> Görev A
Balkonda bitki yetiştirmeyi anlatan bahar yazısında sözü edilen balkon günün hangi saatlerinde güneş alıyor?
> Görev B
Balkonda bitki yetiştirmeyi anlatan bahar yazısını kaldığı yerden sürdürün.

> Seçilen Metin

13 Nisan 2009 Pazartesi

Doğayla Ortak Yaratım...

Bahar geldi. Ağaçların kimisine su yürüdü, çiçek açtılar, şimdi yaprakları çıkıyor. Kırlar iyice yeşillendi, aralarda beyaz papatyalar (ne zaman papatya desem annem, “papatya değil, şeker tabağı deriz biz onlara” diyor, bilmiyorum farkını), mor ballıbabalar, sarı hindibalar, küçük mine çiçekleri açtılar. Kendim görmedim ama geçen hafta zorunlu istirahattayken Lale aradı, leyleklerin geldiğini bildirdi. Kırlarda karınca görmedim henüz, ama mutfağımda iki tane gördüm :) Doğa hareketleniyor…

Doğayla bağlantıya dikkatimizi, enerjimizi yöneltmek kendi canlılığımız için çok önemli… Şehir yaşamı, toplumun kurgulanışı, zihnimizin neyin önemli olduğunu tam kavrayamayışı gibi sebeplerle kendimize, doğamıza, doğaya yabancılaşıyoruz… Yabancılaştıkça da, yoruluyoruz, kaybolmuş hissediyoruz, içimiz sıkılıyor…

Ağaçlarla, çiçeklerle, denizle, derelerle, kedilerle, köpeklerle, kelebeklerle, kuşlarla, rüzgarla, yıldızlarla zaman geçirmek yaşamsal önemde… Yaşama baktığımda öyle anlıyorum...

Bir de doğayla ortak yaratım hali var ki, belki de en güzel ekip çalışmalarından biri… Bahçesi olanlara ne mutlu… Oturduğum evin küçücük bir balkonu var, sabah güneşi alıyor yalnızca… Doğayla birlikte bu sene maydanoz, nane, kekik, roka, sarımsak, semizotu, küçük acı biber yetiştiriyoruz… Domates fidesi için de tohum ektim ama bir fideyi yetiştirecek yerim var, gerisi sağlık içinde büyürse, bahçesi olanlara vereceğim. Soğan da ekeceğim, daha alamadım. (arpacık soğanlar çok güzel yeşil soğan oluyor) Lavantayı da bekliyorum.

Bildiğim kadarıyla tohumları ekmek için bugünler en uygun zaman, hatta geçiyor bile…

Gerekenler basit:

* Saksılar (maydanoz, roka, semizotu için uzun saksılar daha iyi. Diğerleri için çok küçük olmamak kaydıyla her boy saksı olabilir.)

* Torf (sazlık bitkilerin havasız koşullarda çürümesiyle oluşmuş toprak. Torf gübre değil, bir toprak çeşidi. Süzek yapılı, yani suyu rahat geçirir, gevşektir. Tohumların çimlenme aşamasında özellikle kullanılabilir, çünkü filizler başını rahatça kaldırabilir. Torf, zirai malzeme satan dükkanlarda, çiçekçilerde, hatta marketlerde rahatlıkla bulunabiliyor.)

> Verilen Bilgiler
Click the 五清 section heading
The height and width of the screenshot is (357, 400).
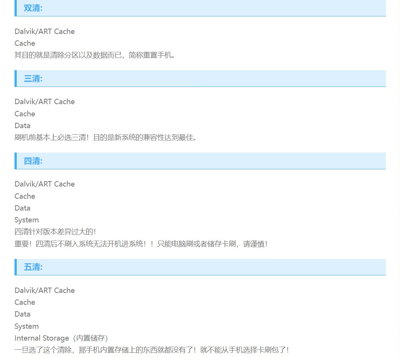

> Alıştırma Sonucu A
Balkon yalnızca sabah güneşi alıyor.

> Alıştırma Sonucu B
* Tohum (Ekolojik tohum bulunabiliyorsa, harika. Buğday Derneği Tohumlara Sadakat diye bir kampanya başlattı ama tohum veriyorlar mı bilmiyorum. Mart ayında Atlas Dergisi Buğday Derneği ile ortak semizotu tohumu verdi. Benim semizotları o tohumlardan. Satılmayan dergilerin tohumları ne oldu acaba? Paketli tohumlar daha verimli. Önceki senelerde açık aldığım tohumlardan verim alamadım, zaten küçücük saksıda üretim yapıyoruz, verimsizlik üzüyor insanı. 1997’den bu yana balkon koşullarında ayşekadın fasulye, roka, tere, sarımsak, soğan, çilek, semizotu, kıvırcık, domates, fesleğen, kornişon, acı biber, kekik, adaçayı yetiştirdim. Şu andaki balkonumun ışık ve yer kısıtı sebebiyle, bu seneki ürün yelpazesi dar. Roka, maydanoz, nane, soğan, fesleğenin yetiştirmesi çok kolay yeni başlayanlar için.)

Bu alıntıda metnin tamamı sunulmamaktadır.